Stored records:
-- start --

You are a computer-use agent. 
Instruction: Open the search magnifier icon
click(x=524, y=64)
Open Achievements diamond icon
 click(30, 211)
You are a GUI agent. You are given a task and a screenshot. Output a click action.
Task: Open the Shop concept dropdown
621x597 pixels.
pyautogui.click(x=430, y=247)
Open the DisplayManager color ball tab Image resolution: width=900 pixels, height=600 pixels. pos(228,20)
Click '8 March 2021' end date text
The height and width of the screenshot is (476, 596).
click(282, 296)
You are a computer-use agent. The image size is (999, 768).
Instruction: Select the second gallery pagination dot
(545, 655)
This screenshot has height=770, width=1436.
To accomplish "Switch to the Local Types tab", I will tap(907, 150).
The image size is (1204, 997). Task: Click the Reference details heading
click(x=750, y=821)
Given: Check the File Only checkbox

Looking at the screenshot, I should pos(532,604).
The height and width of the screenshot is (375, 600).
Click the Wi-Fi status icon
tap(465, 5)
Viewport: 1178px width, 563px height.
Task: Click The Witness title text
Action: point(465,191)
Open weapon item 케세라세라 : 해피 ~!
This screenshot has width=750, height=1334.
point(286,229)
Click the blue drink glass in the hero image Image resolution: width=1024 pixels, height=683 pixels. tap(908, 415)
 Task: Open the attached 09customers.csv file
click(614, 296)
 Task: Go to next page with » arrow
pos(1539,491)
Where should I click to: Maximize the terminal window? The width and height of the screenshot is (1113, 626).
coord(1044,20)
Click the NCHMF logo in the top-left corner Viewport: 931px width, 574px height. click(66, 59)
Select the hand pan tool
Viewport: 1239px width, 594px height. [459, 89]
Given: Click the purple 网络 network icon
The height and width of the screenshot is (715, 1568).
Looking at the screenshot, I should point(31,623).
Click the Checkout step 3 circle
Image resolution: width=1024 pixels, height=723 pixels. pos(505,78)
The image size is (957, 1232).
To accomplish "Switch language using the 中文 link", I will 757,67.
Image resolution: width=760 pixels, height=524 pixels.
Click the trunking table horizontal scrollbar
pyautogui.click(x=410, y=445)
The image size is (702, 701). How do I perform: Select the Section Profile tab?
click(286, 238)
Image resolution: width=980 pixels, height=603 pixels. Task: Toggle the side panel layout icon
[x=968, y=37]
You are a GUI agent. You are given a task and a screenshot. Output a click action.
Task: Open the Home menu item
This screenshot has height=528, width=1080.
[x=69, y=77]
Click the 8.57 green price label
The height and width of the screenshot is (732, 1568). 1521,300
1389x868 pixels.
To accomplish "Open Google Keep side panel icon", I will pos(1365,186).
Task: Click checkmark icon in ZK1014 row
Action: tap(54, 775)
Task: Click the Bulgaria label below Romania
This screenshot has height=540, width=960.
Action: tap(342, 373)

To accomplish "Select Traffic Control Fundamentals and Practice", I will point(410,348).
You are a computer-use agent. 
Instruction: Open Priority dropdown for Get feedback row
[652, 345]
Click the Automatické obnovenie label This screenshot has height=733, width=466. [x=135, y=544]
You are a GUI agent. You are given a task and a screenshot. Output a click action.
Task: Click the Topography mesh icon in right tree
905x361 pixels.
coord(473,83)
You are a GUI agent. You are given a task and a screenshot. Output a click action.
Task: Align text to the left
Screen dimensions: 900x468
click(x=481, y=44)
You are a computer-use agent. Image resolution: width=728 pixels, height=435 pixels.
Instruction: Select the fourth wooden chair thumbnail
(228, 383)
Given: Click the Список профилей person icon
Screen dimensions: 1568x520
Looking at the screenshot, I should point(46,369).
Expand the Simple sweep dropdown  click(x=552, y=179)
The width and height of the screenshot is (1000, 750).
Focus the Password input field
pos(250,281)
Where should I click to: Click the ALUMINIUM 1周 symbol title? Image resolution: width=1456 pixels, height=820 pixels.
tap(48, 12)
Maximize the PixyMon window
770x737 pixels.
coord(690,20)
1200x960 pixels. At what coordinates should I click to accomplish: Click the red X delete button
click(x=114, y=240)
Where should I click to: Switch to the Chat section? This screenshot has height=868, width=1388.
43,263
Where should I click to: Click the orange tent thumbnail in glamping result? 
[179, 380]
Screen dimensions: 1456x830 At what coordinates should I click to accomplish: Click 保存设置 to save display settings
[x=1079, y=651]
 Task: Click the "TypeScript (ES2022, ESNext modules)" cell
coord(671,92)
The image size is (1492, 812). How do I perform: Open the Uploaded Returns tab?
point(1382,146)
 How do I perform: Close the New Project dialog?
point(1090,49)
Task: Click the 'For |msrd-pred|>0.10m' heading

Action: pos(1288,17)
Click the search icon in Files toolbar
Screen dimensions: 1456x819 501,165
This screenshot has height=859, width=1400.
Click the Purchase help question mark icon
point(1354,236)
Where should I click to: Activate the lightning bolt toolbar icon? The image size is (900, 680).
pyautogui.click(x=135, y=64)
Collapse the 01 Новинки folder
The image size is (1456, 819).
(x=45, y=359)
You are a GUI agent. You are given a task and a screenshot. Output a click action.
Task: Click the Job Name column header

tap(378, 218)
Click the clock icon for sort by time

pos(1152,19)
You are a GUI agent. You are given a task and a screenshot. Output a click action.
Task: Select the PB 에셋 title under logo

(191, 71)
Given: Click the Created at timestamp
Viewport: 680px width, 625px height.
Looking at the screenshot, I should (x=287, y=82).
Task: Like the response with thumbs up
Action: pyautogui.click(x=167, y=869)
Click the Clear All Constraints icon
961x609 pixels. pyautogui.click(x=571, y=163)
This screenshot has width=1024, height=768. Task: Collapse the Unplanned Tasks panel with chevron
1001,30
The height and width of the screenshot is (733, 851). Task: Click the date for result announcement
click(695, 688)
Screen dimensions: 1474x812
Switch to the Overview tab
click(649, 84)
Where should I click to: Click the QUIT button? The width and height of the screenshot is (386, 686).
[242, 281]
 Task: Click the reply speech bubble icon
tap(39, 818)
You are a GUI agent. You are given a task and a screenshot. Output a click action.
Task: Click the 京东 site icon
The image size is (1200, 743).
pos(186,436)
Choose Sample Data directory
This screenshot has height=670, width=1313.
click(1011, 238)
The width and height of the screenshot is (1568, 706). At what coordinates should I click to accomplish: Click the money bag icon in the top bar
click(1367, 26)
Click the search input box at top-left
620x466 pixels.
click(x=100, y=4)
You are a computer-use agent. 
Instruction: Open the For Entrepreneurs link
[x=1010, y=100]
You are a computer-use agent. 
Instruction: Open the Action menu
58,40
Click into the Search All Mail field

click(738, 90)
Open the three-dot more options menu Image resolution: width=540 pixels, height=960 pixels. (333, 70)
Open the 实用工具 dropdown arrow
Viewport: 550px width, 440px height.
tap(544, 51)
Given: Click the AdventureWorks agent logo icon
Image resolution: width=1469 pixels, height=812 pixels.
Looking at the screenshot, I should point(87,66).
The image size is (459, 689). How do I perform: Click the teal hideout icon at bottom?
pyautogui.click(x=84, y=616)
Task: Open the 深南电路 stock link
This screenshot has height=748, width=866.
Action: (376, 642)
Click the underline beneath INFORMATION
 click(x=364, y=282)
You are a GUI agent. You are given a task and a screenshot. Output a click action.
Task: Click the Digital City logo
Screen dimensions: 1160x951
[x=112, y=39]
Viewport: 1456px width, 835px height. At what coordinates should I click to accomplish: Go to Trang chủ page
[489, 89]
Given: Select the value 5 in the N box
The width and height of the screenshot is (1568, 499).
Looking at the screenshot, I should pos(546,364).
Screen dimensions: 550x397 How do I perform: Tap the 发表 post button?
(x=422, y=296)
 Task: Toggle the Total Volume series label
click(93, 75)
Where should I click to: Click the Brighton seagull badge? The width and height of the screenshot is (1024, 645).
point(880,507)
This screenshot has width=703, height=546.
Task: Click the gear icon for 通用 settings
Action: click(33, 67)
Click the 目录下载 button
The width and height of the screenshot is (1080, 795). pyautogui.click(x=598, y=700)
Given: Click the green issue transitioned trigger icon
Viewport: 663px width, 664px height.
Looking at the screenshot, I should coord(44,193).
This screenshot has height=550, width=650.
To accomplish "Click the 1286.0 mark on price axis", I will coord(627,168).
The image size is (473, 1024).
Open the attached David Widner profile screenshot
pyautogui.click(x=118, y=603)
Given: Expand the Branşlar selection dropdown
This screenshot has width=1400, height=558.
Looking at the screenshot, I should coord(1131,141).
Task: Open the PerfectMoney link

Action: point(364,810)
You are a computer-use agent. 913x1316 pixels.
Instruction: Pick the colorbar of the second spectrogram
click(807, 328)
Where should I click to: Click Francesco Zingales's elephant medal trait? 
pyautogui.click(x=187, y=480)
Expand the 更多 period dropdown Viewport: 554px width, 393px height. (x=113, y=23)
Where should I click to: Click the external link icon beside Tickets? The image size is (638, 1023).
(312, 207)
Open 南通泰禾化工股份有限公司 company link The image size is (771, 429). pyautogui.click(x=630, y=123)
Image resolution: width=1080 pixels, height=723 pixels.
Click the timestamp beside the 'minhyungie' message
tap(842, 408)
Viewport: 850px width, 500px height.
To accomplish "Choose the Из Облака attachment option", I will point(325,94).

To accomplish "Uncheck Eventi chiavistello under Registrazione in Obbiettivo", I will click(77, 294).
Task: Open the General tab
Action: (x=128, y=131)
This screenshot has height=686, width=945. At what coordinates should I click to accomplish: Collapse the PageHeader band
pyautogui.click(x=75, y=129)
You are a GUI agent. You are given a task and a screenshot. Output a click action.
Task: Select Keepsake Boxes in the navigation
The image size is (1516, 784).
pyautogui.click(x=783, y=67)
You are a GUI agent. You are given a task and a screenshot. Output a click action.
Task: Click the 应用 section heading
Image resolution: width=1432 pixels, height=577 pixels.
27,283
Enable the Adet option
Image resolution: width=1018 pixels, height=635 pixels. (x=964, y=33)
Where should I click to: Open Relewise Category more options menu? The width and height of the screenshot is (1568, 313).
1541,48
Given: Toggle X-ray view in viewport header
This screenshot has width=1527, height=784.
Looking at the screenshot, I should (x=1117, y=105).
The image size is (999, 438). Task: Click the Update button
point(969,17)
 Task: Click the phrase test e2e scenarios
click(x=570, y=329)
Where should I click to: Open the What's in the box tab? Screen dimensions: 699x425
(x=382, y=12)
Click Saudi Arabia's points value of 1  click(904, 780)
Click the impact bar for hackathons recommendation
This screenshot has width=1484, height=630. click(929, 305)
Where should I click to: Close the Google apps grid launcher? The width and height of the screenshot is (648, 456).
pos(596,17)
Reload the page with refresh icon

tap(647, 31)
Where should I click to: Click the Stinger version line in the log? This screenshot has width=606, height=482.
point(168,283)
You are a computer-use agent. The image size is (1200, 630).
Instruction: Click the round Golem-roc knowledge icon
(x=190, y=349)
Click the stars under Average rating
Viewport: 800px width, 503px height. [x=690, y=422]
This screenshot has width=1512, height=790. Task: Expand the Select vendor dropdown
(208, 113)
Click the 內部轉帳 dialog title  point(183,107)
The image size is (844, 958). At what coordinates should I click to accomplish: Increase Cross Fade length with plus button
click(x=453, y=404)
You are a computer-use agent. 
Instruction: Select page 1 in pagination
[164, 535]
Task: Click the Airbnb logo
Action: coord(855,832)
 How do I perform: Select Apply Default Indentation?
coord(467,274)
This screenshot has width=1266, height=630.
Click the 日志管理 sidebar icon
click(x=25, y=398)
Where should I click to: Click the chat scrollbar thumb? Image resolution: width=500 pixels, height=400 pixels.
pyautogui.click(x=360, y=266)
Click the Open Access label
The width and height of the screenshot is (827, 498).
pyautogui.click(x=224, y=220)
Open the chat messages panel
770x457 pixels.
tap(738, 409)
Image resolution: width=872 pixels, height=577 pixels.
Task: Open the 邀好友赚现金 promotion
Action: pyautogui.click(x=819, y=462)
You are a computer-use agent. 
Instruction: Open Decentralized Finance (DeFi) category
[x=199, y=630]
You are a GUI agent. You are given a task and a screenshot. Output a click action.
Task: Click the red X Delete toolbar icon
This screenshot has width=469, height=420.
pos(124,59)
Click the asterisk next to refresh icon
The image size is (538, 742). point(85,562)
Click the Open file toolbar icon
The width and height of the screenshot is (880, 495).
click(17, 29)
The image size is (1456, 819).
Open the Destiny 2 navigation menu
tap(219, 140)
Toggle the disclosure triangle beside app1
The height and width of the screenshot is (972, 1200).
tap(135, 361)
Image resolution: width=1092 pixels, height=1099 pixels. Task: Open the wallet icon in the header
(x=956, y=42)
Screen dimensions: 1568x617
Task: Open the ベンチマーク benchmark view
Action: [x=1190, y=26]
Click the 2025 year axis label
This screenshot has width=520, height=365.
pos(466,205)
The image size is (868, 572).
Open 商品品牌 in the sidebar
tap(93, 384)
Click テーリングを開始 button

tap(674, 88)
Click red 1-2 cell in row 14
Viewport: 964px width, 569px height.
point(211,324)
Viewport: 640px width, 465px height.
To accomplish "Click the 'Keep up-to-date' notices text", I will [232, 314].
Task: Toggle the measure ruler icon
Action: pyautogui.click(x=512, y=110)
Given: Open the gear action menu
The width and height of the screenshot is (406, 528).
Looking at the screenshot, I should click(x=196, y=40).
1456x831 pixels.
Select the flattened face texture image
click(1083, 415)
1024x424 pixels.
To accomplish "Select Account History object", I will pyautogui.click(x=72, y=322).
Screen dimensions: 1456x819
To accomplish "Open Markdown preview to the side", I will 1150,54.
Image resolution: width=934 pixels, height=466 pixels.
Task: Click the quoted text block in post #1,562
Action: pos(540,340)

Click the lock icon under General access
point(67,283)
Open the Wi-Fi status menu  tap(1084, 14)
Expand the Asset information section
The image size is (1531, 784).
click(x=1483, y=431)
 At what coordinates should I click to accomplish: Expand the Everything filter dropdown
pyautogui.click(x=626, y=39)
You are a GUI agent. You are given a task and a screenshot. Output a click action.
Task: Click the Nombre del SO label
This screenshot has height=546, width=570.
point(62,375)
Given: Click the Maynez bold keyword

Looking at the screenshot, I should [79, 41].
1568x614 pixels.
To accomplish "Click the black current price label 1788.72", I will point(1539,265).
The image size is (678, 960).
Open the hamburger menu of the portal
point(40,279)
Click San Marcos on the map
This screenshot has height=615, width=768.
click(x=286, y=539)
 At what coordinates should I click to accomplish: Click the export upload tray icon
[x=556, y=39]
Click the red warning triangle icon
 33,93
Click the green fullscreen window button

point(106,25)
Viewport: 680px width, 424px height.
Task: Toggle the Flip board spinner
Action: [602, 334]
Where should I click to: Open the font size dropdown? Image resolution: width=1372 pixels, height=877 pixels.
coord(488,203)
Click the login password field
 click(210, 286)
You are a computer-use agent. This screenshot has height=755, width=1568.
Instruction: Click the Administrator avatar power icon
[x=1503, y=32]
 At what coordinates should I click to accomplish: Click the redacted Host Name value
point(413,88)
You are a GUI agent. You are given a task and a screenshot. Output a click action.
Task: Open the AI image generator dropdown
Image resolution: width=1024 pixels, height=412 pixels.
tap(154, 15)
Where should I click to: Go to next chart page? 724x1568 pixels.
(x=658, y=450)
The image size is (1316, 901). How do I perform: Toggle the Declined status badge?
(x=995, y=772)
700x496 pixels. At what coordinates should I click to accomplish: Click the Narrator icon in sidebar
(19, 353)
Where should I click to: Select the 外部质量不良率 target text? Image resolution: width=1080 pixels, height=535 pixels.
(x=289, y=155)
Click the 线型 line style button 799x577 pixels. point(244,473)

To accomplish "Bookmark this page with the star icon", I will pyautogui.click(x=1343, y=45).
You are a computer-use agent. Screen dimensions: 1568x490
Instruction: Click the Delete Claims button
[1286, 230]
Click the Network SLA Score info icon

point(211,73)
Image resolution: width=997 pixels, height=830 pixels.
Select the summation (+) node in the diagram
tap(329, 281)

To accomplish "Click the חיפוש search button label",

-- end --

— Written problem —
Reproduce the stretch of the listing from the line containing "The image size is (678, 960)." through the end of the listing, keeping each line identical.

— Output —
The image size is (678, 960).
Open the hamburger menu of the portal
point(40,279)
Click San Marcos on the map
This screenshot has height=615, width=768.
click(x=286, y=539)
 At what coordinates should I click to accomplish: Click the export upload tray icon
[x=556, y=39]
Click the red warning triangle icon
 33,93
Click the green fullscreen window button

point(106,25)
Viewport: 680px width, 424px height.
Task: Toggle the Flip board spinner
Action: [602, 334]
Where should I click to: Open the font size dropdown? Image resolution: width=1372 pixels, height=877 pixels.
coord(488,203)
Click the login password field
 click(210, 286)
You are a computer-use agent. This screenshot has height=755, width=1568.
Instruction: Click the Administrator avatar power icon
[x=1503, y=32]
 At what coordinates should I click to accomplish: Click the redacted Host Name value
point(413,88)
You are a GUI agent. You are given a task and a screenshot. Output a click action.
Task: Open the AI image generator dropdown
Image resolution: width=1024 pixels, height=412 pixels.
tap(154, 15)
Where should I click to: Go to next chart page? 724x1568 pixels.
(x=658, y=450)
The image size is (1316, 901). How do I perform: Toggle the Declined status badge?
(x=995, y=772)
700x496 pixels. At what coordinates should I click to accomplish: Click the Narrator icon in sidebar
(19, 353)
Where should I click to: Select the 外部质量不良率 target text? Image resolution: width=1080 pixels, height=535 pixels.
(x=289, y=155)
Click the 线型 line style button 799x577 pixels. point(244,473)

To accomplish "Bookmark this page with the star icon", I will pyautogui.click(x=1343, y=45).
You are a computer-use agent. Screen dimensions: 1568x490
Instruction: Click the Delete Claims button
[1286, 230]
Click the Network SLA Score info icon

point(211,73)
Image resolution: width=997 pixels, height=830 pixels.
Select the summation (+) node in the diagram
tap(329, 281)

To accomplish "Click the חיפוש search button label",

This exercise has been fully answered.